» **Fonte**:
Você sabe como funciona o sistema eleitoral
italiano? Não? Tudo bem, também não sei e não vou tentar explicar. Aliás, ninguém
sabe, nem mesmo os políticos italianos ou a imprensa. Pra falar a verdade, somente
três pessoas sabem como funciona exatamente a lei eleitoral na Itália, mas eles
fizeram um pacto de sangue e nem a máfia conseguiu extorquir alguma coisa
deles. E se você não sabia antes, também não tem motivo para querer saber
agora, já que a Corte Constitucional da Itália decretou nesta quarta-feira, 4 de
Dezembro, que a lei eleitoral – até então vigente – é inconstitucional.
#prontofalei.
A Lei 270 de 21 de Dezembro de 2005 foi
formulada pelo então Ministro Para as Reformas Roberto Calderoli. Poucos meses
após a nova lei entrar em vigor, o próprio ministro já tinha se convencido que
a lei era uma porcaria. Durante uma entrevista, Calderoli declarou que a nova
lei era “una porcata”.
Segundo o Dicionário
“Il Sabatini Coletti”:
Porcata [por-cà-ta] s.f.
1 Atto disgustoso, maialata: non fare porcate a tavola!; oscenità, frase
scurrile, indecente, o anche ignobile: film pieno di porcate
2 Azione o comportamento indegno, sleale: fare una p. a qlcu.
3 fam. Prodotto scadente, schifezza, porcheria: questo libro è una p.• a. 1928
Após a entrevista do ministro, que a definiu
como porcaria, a nova lei foi batizada com o hoje popular nome de “Porcellum”
(de “porcello” – pessoa mal educada,
que suja tudo).

» **Tarefa curta a**: Reescreva como lista numerada, sem as linhas em branco e sem as imagens, o trecho da listagem que começa na linha que contém "You are a GUI" e termina na linha que contém "tap(129, 263)".

» **Material da tarefa**:
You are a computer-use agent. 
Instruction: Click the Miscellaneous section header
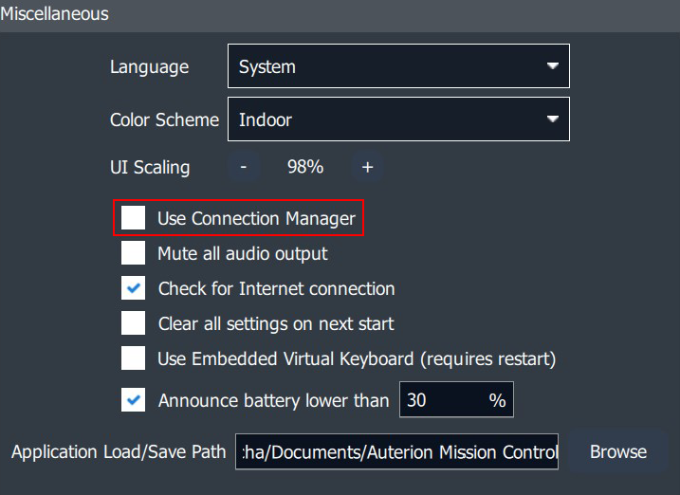55,14
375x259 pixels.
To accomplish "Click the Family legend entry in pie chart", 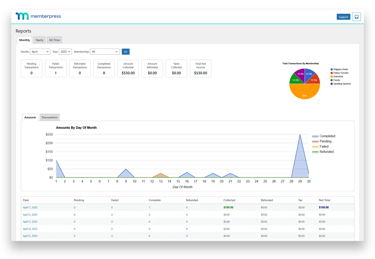I will click(x=336, y=80).
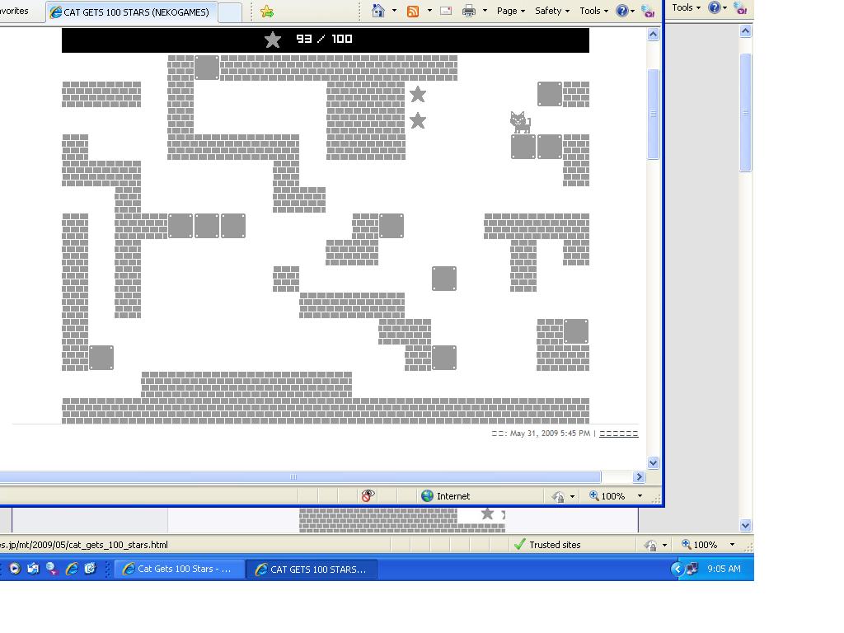Click the upper star beside the brick wall
844x633 pixels.
pos(418,95)
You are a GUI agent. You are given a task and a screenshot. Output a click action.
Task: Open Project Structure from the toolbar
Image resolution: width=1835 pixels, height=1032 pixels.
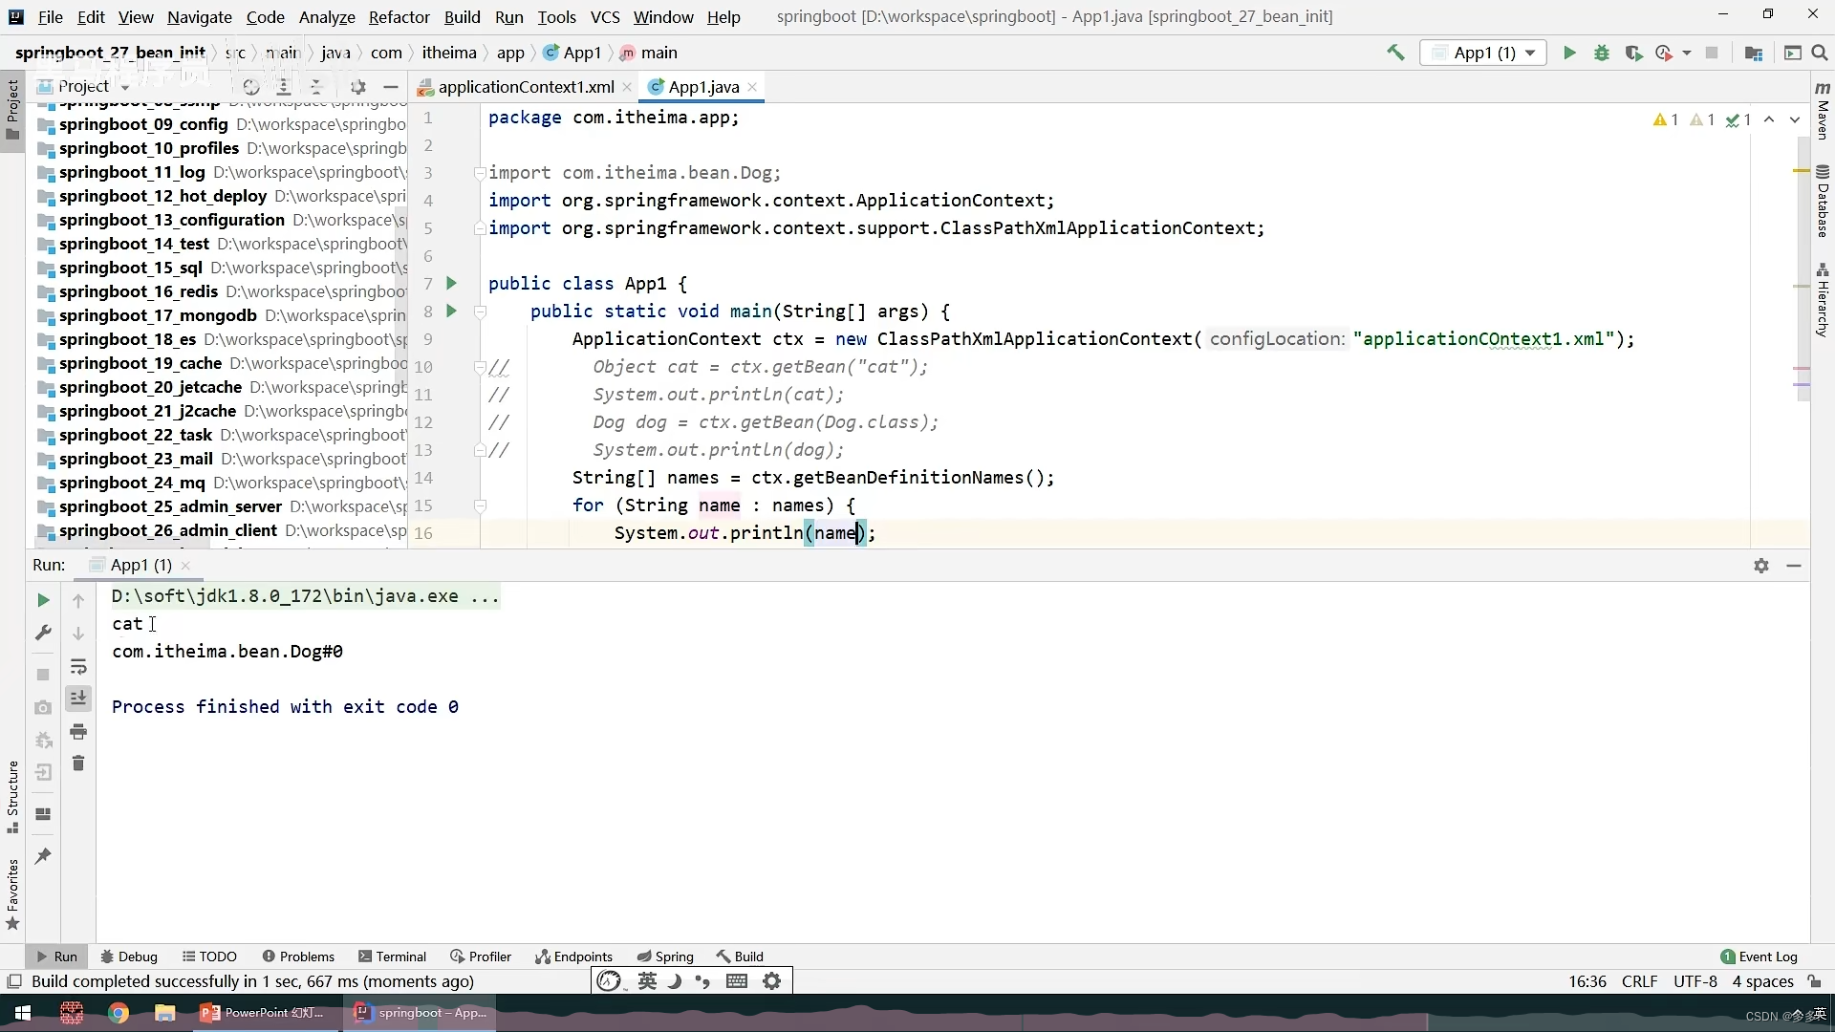coord(1753,53)
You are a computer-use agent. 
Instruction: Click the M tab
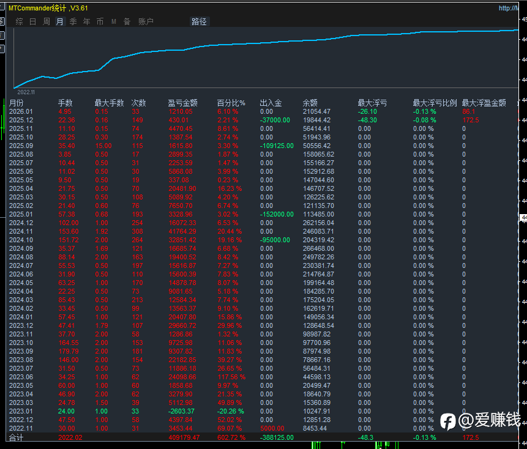click(113, 21)
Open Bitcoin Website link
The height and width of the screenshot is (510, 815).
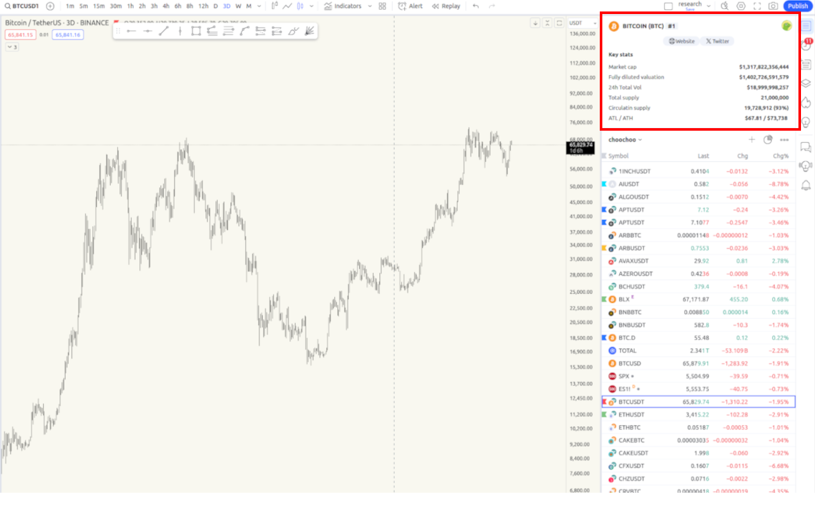point(681,41)
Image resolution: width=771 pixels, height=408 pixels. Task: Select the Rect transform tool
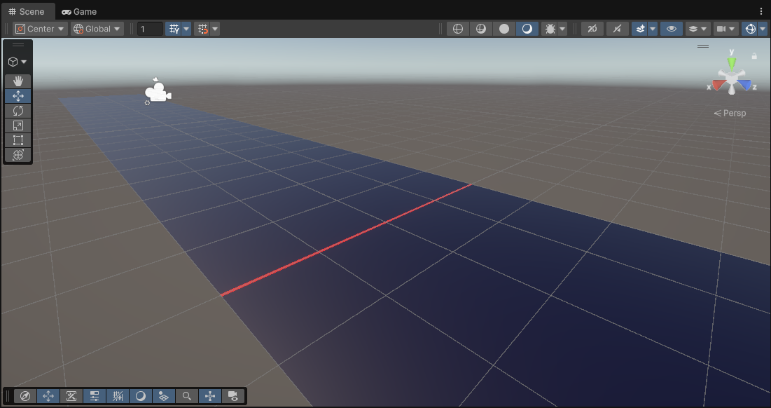point(18,140)
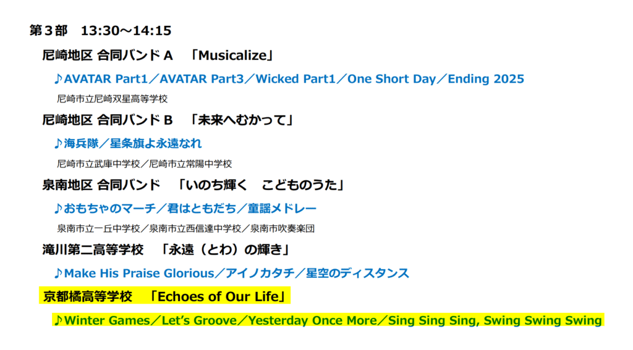Click the 海兵隊／星条旗よ永遠なれ song line

[x=128, y=143]
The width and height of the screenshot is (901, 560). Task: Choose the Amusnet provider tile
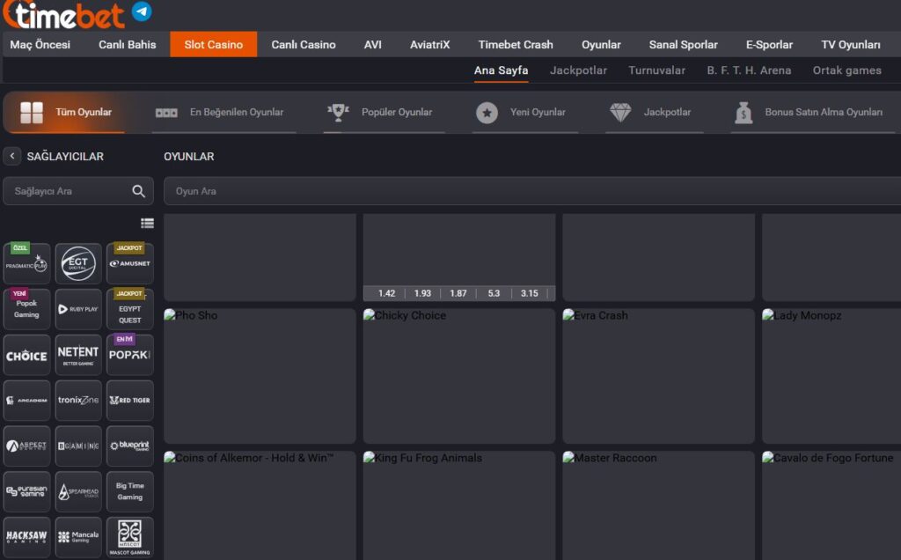tap(129, 263)
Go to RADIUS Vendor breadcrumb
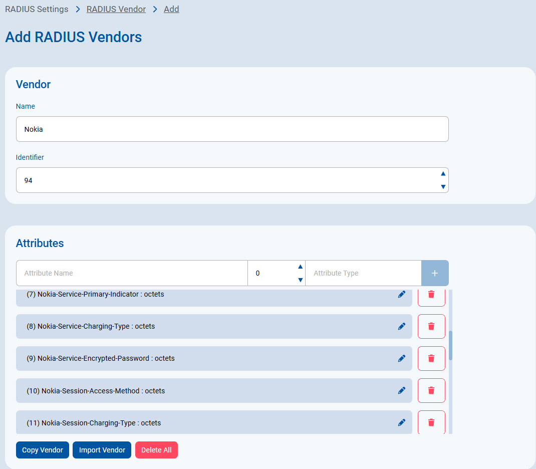The image size is (536, 469). tap(116, 9)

» **Tarefa curta b**: De acordo com o texto sobre a lei eleitoral italiana, quem formulou a Lei 270 de 21 de dezembro de 2005?

» **Resposta escrita a**:
1. You are a GUI agent. You are given a task and a screenshot. Output a click action.
2. Task: Open Project Structure from the toolbar
3. Image resolution: width=1835 pixels, height=1032 pixels.
4. coord(1753,53)
5. You are a computer-use agent. 
6. Instruction: Click the M tab
7. click(113, 21)
8. Open Bitcoin Website link
9. The height and width of the screenshot is (510, 815).
10. point(681,41)
11. Image resolution: width=771 pixels, height=408 pixels. Task: Select the Rect transform tool
12. point(18,140)
13. Click the 海兵隊／星条旗よ永遠なれ song line
14. [x=128, y=143]
15. The width and height of the screenshot is (901, 560). Task: Choose the Amusnet provider tile
16. tap(129, 263)

» **Resposta escrita b**: O então Ministro para as Reformas, Roberto Calderoli.